Les spécialistes estiment qu’il y a “plus de peur que de mal”

© D. R.

 “Il y a plus de peur que de mal”, “il faut démystifier la situation”, “il faut dédramatiser”… Ce sont là quelques-unes des expressions rassurantes par lesquelles les spécialistes au CHU de Tizi Ouzou ont tenté, hier, d’atténuer la panique provoquée récemment par l’apparition de serpents dans cette région  où une femme de 33 ans est décédée fin novembre dernier des suites d’une morsure d’un reptile venimeux.

Intervenant lors d’un séminaire consacré aux “envenimations et leurs prises en charge thérapeutiques”, le Dr Saïdani de l’Institut Pasteur d’Algérie a expliqué que sur les 3 000 espèces de serpents existant dans le monde, 10% sont venimeuses, et concernant l’Algérie, il existe essentiellement deux catégories de serpents, à savoir les couleuvres qui sont habituellement inoffensives et les vipères qui ne le sont pas.

“En Algérie, les envenimations par morsures de serpent sont principalement dues aux vipères.

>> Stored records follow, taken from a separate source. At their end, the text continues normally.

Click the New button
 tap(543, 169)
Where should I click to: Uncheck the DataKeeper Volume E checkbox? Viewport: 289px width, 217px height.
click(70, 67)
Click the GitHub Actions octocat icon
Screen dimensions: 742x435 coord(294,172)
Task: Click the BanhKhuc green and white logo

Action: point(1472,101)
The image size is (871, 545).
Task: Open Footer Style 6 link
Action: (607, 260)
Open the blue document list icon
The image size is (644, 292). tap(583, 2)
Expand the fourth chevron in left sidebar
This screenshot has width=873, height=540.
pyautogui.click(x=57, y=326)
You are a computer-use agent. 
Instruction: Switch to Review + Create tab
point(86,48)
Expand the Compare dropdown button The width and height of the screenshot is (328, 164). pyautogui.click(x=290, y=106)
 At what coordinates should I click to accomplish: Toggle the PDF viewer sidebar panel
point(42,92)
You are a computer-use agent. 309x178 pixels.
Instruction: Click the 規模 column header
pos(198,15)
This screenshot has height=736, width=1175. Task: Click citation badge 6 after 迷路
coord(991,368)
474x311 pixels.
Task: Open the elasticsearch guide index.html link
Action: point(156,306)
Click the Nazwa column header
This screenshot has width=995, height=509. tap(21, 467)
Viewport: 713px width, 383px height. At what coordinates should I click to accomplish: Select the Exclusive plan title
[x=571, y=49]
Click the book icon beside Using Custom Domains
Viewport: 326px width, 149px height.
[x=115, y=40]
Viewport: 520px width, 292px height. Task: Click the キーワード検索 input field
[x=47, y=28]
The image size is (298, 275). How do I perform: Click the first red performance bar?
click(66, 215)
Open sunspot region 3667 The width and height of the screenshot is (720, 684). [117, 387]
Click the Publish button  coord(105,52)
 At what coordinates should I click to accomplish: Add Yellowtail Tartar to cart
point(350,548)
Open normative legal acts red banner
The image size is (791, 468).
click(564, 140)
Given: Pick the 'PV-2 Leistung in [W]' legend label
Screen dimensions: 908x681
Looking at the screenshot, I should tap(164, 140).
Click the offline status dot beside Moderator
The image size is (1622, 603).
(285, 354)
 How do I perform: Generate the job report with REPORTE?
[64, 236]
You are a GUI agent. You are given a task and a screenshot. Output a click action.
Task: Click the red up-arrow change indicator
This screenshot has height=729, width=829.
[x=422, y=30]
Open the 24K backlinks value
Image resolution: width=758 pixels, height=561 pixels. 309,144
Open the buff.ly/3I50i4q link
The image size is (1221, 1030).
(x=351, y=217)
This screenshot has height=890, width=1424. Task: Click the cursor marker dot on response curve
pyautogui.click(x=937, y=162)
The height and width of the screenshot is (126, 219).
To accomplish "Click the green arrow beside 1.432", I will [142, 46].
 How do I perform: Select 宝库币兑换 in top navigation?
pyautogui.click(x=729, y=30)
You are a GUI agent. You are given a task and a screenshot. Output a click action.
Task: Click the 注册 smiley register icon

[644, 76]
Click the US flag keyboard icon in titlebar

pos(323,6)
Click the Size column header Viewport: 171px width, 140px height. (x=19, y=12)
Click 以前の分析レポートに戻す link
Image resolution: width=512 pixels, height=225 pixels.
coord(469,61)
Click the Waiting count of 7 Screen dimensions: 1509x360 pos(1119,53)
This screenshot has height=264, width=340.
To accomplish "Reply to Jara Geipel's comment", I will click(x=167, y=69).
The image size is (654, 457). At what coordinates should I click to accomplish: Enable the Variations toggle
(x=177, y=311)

Dans le monde, il existe quatre grandes familles de vipères, mais en Algérie c’est surtout la famille des Solénoglyphes qui existe.

Chez cette dernière, on distingue deux espèces, à savoir la Cerastes, appelée également la vipère à corne, que l’on rencontre dans le sud du pays, et la Macrovipera lebetina que l’on retrouve dans le nord du pays”, a détaillé le Dr Saïdani avant de souligner que dans la wilaya de Tizi Ouzou, la Macrovipera, qui est, dit-il, aussi dangereuse que la Cerastes, se trouve notamment dans les localités montagneuses comme Makouda, Iferhounène, les Ouacifs, Mâatkas et Yakourène.

Concernant le phénomène observé depuis fin novembre à Tizi Ouzou, à savoir l’apparition fréquente de serpents dans de nombreuses localités, le Dr Saïdani n’écarte pas que cela soit dû au changement climatique. “C’est comme les piqûres de scorpion : avant, elles étaient enregistrées entre juin et août, mais maintenant, avec les changements climatiques, on les enregistre à partir de fin avril jusqu’à octobre.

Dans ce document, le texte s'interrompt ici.